En parlant de durabilité et de santé : les insectes semblent se profiler comme les ingrédients du futur. Toutefois, l’époque où l’on se voyait offrir des sauterelles frites au paprika comme apéritif pour accompagner une coupe de cava lors de réceptions branchées est déjà derrière nous. L’engouement est passé, mais le secteur s’apprête à faire une percée maintenant que la législation évolue progressivement. Les producteurs futés vont subtilement dissimuler ces vers de farine et ces mouches soldats noires dans des biscuits et des snacks. Vous voilà prévenus : lisez les petits caractères !
Pas de censure sur les produits laitiers
Les lobbyistes rusés n’obtiennent pas toujours gain de cause en Europe, comme nous l’avons constaté cette semaine. Le combat futile du secteur laitier contre l’essor des alternatives végétales semble n’avoir rien donné… ou du moins pas grand-chose. Un amendement visait à interdire aux producteurs de boissons tendance à l’avoine de continuer à utiliser des briques de lait comme emballage. Et à interdire aux producteurs de « beurre » végétal (oups, terme interdit !) de vendre leur produit en bloc de 250 grammes. Sans parler de la mention « ne contient pas de lait » sur l’emballage. Et du terme « crémeux » qui devait être banni, à moins qu’il s’agisse de crème véritable. Et ainsi de suite.

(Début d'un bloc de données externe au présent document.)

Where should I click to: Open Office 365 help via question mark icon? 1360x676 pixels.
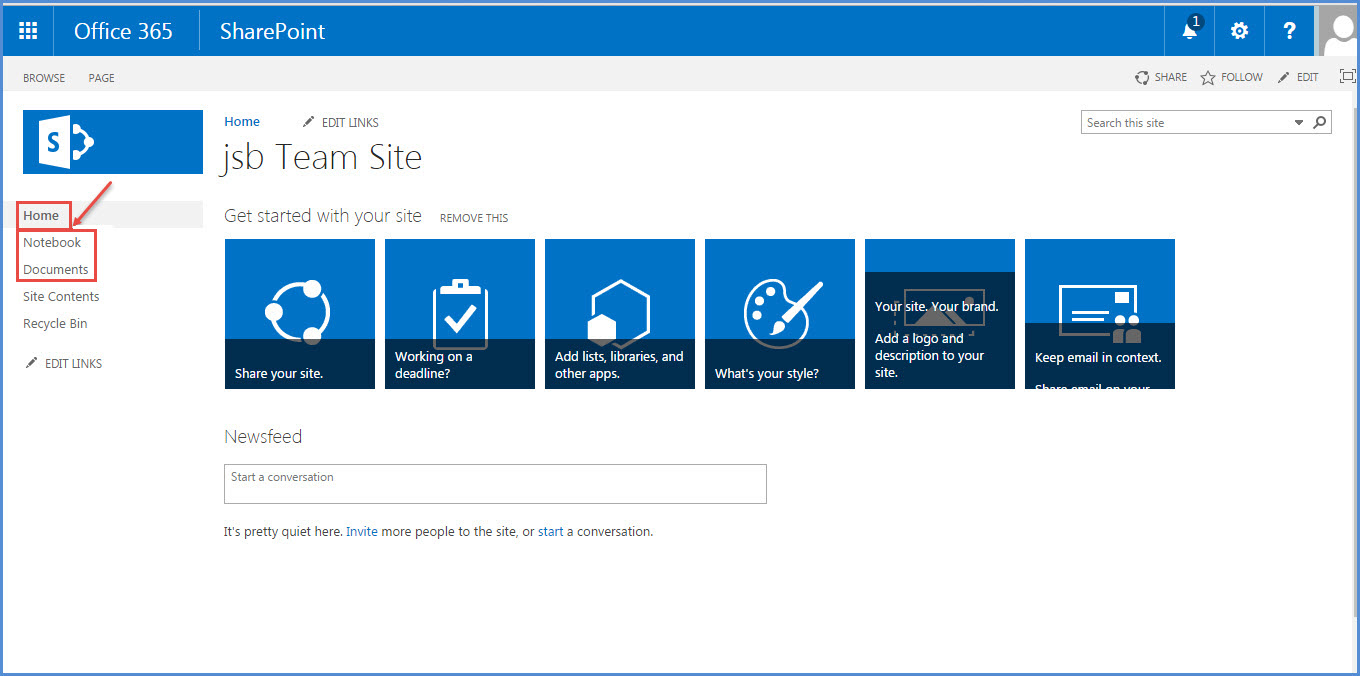click(1288, 30)
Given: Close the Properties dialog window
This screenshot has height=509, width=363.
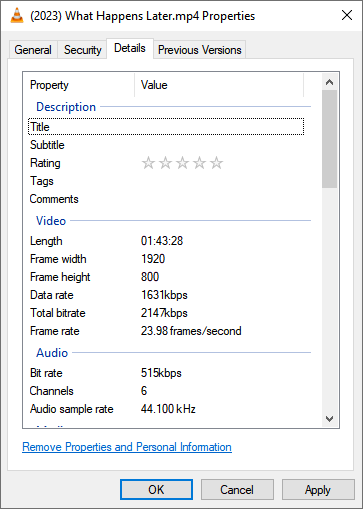Looking at the screenshot, I should pyautogui.click(x=347, y=15).
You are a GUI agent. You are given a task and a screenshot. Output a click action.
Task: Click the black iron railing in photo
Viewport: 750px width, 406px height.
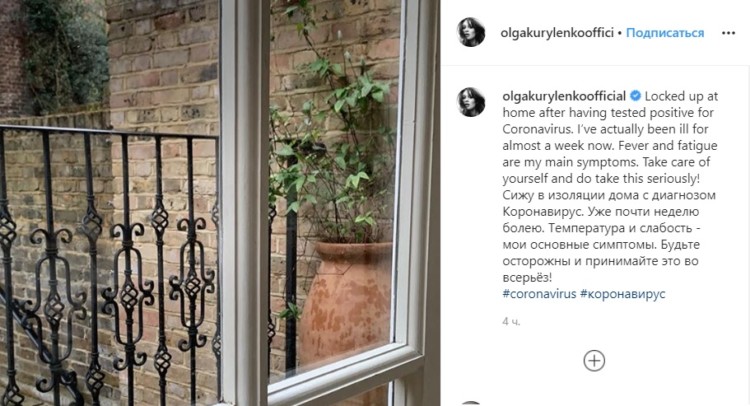pos(110,263)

Bienvenue en Absurdistan, en effet. Le député qui était pourtant en première ligne du lobby des produits laitiers semble s’en être rendu compte : battant en retraite, il a lui-même retiré sa proposition. Mais la guerre n’est pas encore terminée, car le lobby végan veut riposter et contester dans la foulée l’interdiction de termes tels que lait d’avoine, crème de soja et fromage de noix. Affaire à suivre !
Pas de bain de sang
La discrétion du Danger Jaune ces derniers mois semblent n’avoir été qu’une habile diversion : Jumbo rachète à nouveau deux magasins de son adversaire en déroute Alvo (qui a déjà perdu six magasins au profit du groupe hollandais) et ouvrira trois nouveaux magasins en Belgique dans les semaines à venir, dont le premier en Flandre occidentale. Et un à Zonhoven. C’est intéressant car, en 2016, après l’arrivée d’ Albert Heijn, les observateurs du commerce de détail avaient prédit un véritable bain de sang, avec pas moins de sept supermarchés entassés dans une commune de 20 000 habitants. Et pourtant : aucun dégât matériel ou humain n’a été déploré jusqu’à présent. Colruyt y a même ouvert un magasin plus grand, un peu plus proche de la concurrence. Et maintenant Jumbo va aussi contribuer à cette ambiance conviviale. Formidable !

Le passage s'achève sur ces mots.